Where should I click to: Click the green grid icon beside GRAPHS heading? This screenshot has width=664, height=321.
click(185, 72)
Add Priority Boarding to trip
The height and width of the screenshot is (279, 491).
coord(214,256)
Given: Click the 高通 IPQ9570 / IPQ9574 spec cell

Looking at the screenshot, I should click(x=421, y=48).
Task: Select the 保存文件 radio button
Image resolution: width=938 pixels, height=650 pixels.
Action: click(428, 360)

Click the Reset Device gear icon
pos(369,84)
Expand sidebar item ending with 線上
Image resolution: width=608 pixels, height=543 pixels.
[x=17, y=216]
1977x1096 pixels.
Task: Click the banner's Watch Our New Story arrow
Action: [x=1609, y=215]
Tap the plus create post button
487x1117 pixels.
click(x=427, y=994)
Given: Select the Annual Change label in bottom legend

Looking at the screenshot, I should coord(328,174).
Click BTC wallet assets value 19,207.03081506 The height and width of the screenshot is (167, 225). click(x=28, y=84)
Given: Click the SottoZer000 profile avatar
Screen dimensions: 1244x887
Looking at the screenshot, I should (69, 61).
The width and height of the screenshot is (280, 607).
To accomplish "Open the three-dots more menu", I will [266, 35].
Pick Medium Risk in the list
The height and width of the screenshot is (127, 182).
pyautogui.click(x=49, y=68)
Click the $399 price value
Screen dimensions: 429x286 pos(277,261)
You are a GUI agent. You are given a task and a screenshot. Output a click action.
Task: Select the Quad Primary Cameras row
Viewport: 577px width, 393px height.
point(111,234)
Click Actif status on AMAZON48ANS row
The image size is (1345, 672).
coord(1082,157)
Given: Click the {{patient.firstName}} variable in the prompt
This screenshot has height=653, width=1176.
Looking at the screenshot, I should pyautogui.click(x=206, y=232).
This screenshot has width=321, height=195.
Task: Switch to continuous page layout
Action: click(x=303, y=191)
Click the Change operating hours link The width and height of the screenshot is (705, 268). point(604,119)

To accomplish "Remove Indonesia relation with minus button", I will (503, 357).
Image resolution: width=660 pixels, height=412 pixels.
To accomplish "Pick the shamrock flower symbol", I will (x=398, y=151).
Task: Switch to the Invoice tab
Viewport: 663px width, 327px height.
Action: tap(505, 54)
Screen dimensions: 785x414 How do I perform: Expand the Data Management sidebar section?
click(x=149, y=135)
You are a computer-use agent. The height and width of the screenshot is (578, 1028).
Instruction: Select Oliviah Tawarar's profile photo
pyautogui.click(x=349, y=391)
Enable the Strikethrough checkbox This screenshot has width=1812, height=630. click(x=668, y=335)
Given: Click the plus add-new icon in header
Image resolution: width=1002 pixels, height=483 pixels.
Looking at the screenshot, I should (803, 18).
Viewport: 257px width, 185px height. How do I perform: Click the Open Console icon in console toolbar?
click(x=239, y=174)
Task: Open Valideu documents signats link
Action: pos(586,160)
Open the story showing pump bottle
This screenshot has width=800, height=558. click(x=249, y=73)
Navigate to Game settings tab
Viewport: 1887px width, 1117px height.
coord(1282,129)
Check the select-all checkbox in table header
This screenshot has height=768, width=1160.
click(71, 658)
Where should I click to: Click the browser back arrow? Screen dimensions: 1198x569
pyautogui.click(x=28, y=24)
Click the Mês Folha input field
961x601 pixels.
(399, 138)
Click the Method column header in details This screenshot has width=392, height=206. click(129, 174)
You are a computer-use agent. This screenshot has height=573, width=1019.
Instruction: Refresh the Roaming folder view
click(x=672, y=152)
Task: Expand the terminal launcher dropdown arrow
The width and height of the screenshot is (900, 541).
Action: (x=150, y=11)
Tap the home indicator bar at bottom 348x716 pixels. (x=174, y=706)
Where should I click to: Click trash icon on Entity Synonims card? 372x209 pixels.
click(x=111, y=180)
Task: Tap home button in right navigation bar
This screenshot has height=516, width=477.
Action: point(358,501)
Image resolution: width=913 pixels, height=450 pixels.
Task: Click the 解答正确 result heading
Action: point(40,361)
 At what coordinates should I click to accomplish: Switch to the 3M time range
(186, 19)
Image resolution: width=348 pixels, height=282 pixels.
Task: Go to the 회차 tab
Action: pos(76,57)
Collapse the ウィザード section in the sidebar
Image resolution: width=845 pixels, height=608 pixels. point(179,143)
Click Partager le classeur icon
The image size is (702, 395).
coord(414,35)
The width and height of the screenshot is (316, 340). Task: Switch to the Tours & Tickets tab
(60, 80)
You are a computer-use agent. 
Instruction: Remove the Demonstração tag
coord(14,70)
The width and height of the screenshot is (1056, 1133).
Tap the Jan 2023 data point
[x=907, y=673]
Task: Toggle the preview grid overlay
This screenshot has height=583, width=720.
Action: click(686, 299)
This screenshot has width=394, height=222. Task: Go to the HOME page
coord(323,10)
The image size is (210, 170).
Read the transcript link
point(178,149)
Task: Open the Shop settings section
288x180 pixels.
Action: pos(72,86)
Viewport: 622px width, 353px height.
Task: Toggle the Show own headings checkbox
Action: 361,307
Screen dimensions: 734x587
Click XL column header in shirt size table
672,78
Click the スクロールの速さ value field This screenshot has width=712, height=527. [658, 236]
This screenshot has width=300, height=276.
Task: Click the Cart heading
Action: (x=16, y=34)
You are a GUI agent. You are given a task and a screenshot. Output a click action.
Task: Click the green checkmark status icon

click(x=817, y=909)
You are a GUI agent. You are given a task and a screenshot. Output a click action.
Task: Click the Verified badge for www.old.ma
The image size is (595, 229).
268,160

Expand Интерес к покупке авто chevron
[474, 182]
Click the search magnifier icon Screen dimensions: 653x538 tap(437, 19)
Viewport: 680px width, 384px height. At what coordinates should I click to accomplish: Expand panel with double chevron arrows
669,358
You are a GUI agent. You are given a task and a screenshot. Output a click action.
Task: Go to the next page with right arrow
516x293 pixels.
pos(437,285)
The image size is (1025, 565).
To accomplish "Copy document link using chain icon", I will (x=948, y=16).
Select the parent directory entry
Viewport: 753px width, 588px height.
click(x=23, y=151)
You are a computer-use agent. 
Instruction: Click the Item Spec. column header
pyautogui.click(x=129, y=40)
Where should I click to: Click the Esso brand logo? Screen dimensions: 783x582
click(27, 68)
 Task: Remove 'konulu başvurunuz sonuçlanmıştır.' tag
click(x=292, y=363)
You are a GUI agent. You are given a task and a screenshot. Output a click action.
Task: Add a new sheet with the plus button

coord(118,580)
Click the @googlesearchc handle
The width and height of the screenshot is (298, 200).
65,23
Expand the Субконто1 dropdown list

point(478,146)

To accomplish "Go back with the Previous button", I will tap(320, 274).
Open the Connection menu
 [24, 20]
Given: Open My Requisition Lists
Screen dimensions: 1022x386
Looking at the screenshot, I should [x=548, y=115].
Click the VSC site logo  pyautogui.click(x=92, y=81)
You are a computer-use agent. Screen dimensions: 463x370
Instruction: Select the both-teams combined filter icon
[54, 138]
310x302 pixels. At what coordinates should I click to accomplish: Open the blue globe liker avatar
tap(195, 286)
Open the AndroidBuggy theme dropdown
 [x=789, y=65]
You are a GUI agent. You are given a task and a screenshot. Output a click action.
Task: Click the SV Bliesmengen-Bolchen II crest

· · · ·

* WORK TASK
Using the data above, transcribe the lines that run from the line with "Where should I click to: Click trash" to the line with "Task: Click the Verified badge for www.old.ma", both ends kept, and output nothing else.

* REPLY TO THE EXERCISE
Where should I click to: Click trash icon on Entity Synonims card? 372x209 pixels.
click(x=111, y=180)
Task: Tap home button in right navigation bar
This screenshot has height=516, width=477.
Action: point(358,501)
Image resolution: width=913 pixels, height=450 pixels.
Task: Click the 解答正确 result heading
Action: point(40,361)
 At what coordinates should I click to accomplish: Switch to the 3M time range
(186, 19)
Image resolution: width=348 pixels, height=282 pixels.
Task: Go to the 회차 tab
Action: pos(76,57)
Collapse the ウィザード section in the sidebar
Image resolution: width=845 pixels, height=608 pixels. point(179,143)
Click Partager le classeur icon
The image size is (702, 395).
coord(414,35)
The width and height of the screenshot is (316, 340). Task: Switch to the Tours & Tickets tab
(60, 80)
You are a computer-use agent. 
Instruction: Remove the Demonstração tag
coord(14,70)
The width and height of the screenshot is (1056, 1133).
Tap the Jan 2023 data point
[x=907, y=673]
Task: Toggle the preview grid overlay
This screenshot has height=583, width=720.
Action: click(686, 299)
This screenshot has width=394, height=222. Task: Go to the HOME page
coord(323,10)
The image size is (210, 170).
Read the transcript link
point(178,149)
Task: Open the Shop settings section
288x180 pixels.
Action: pos(72,86)
Viewport: 622px width, 353px height.
Task: Toggle the Show own headings checkbox
Action: 361,307
Screen dimensions: 734x587
Click XL column header in shirt size table
672,78
Click the スクロールの速さ value field This screenshot has width=712, height=527. [658, 236]
This screenshot has width=300, height=276.
Task: Click the Cart heading
Action: (x=16, y=34)
You are a GUI agent. You are given a task and a screenshot. Output a click action.
Task: Click the green checkmark status icon

click(x=817, y=909)
You are a GUI agent. You are given a task and a screenshot. Output a click action.
Task: Click the Verified badge for www.old.ma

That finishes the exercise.